(WHAT THE TASK ASKS): What is needed here is every entry, retyped exactly.
###
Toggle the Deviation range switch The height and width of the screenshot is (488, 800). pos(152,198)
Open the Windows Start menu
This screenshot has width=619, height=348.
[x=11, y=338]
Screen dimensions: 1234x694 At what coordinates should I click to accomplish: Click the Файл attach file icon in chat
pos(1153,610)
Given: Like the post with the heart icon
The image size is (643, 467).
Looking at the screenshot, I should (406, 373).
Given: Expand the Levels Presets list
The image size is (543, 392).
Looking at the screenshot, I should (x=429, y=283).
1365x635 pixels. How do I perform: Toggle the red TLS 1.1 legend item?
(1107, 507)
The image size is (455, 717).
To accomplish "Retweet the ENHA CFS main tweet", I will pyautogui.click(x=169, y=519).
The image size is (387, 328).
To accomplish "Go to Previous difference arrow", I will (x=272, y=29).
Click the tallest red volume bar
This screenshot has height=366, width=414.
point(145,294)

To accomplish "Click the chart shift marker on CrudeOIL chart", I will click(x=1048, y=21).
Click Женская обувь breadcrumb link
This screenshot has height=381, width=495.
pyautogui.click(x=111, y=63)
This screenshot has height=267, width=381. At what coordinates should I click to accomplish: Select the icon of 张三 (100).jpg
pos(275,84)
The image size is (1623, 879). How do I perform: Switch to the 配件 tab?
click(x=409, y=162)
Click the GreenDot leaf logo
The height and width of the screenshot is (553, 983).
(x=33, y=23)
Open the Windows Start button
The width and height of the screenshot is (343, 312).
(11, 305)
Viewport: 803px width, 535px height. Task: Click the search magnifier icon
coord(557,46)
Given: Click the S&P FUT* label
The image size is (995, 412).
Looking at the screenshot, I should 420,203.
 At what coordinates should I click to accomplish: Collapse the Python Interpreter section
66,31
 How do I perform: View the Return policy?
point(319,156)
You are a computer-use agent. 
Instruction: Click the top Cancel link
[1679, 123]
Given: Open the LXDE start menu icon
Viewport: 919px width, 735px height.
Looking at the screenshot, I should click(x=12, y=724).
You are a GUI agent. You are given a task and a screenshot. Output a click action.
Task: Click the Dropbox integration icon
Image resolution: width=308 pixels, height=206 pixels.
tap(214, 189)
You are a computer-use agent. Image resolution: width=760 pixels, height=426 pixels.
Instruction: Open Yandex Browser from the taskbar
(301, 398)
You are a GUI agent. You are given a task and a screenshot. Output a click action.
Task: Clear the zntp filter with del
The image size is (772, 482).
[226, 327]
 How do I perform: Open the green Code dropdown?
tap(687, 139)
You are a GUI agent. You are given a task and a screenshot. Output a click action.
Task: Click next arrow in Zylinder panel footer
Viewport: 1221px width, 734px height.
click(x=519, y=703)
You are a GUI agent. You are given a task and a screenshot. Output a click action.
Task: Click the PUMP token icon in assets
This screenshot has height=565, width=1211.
###
(ANSWER):
Toggle the Deviation range switch The height and width of the screenshot is (488, 800). pos(152,198)
Open the Windows Start menu
This screenshot has width=619, height=348.
[x=11, y=338]
Screen dimensions: 1234x694 At what coordinates should I click to accomplish: Click the Файл attach file icon in chat
pos(1153,610)
Given: Like the post with the heart icon
The image size is (643, 467).
Looking at the screenshot, I should (406, 373).
Given: Expand the Levels Presets list
The image size is (543, 392).
Looking at the screenshot, I should (x=429, y=283).
1365x635 pixels. How do I perform: Toggle the red TLS 1.1 legend item?
(1107, 507)
The image size is (455, 717).
To accomplish "Retweet the ENHA CFS main tweet", I will pyautogui.click(x=169, y=519).
The image size is (387, 328).
To accomplish "Go to Previous difference arrow", I will (x=272, y=29).
Click the tallest red volume bar
This screenshot has height=366, width=414.
point(145,294)

To accomplish "Click the chart shift marker on CrudeOIL chart", I will click(x=1048, y=21).
Click Женская обувь breadcrumb link
This screenshot has height=381, width=495.
pyautogui.click(x=111, y=63)
This screenshot has height=267, width=381. At what coordinates should I click to accomplish: Select the icon of 张三 (100).jpg
pos(275,84)
The image size is (1623, 879). How do I perform: Switch to the 配件 tab?
click(x=409, y=162)
Click the GreenDot leaf logo
The height and width of the screenshot is (553, 983).
(x=33, y=23)
Open the Windows Start button
The width and height of the screenshot is (343, 312).
(11, 305)
Viewport: 803px width, 535px height. Task: Click the search magnifier icon
coord(557,46)
Given: Click the S&P FUT* label
The image size is (995, 412).
Looking at the screenshot, I should 420,203.
 At what coordinates should I click to accomplish: Collapse the Python Interpreter section
66,31
 How do I perform: View the Return policy?
point(319,156)
You are a computer-use agent. 
Instruction: Click the top Cancel link
[1679, 123]
Given: Open the LXDE start menu icon
Viewport: 919px width, 735px height.
Looking at the screenshot, I should click(x=12, y=724).
You are a GUI agent. You are given a task and a screenshot. Output a click action.
Task: Click the Dropbox integration icon
Image resolution: width=308 pixels, height=206 pixels.
tap(214, 189)
You are a computer-use agent. Image resolution: width=760 pixels, height=426 pixels.
Instruction: Open Yandex Browser from the taskbar
(301, 398)
You are a GUI agent. You are given a task and a screenshot. Output a click action.
Task: Clear the zntp filter with del
The image size is (772, 482).
[226, 327]
 How do I perform: Open the green Code dropdown?
tap(687, 139)
You are a GUI agent. You are given a task and a screenshot. Output a click action.
Task: Click next arrow in Zylinder panel footer
Viewport: 1221px width, 734px height.
click(x=519, y=703)
You are a GUI agent. You are given a task and a screenshot. Output a click action.
Task: Click the PUMP token icon in assets
This screenshot has height=565, width=1211.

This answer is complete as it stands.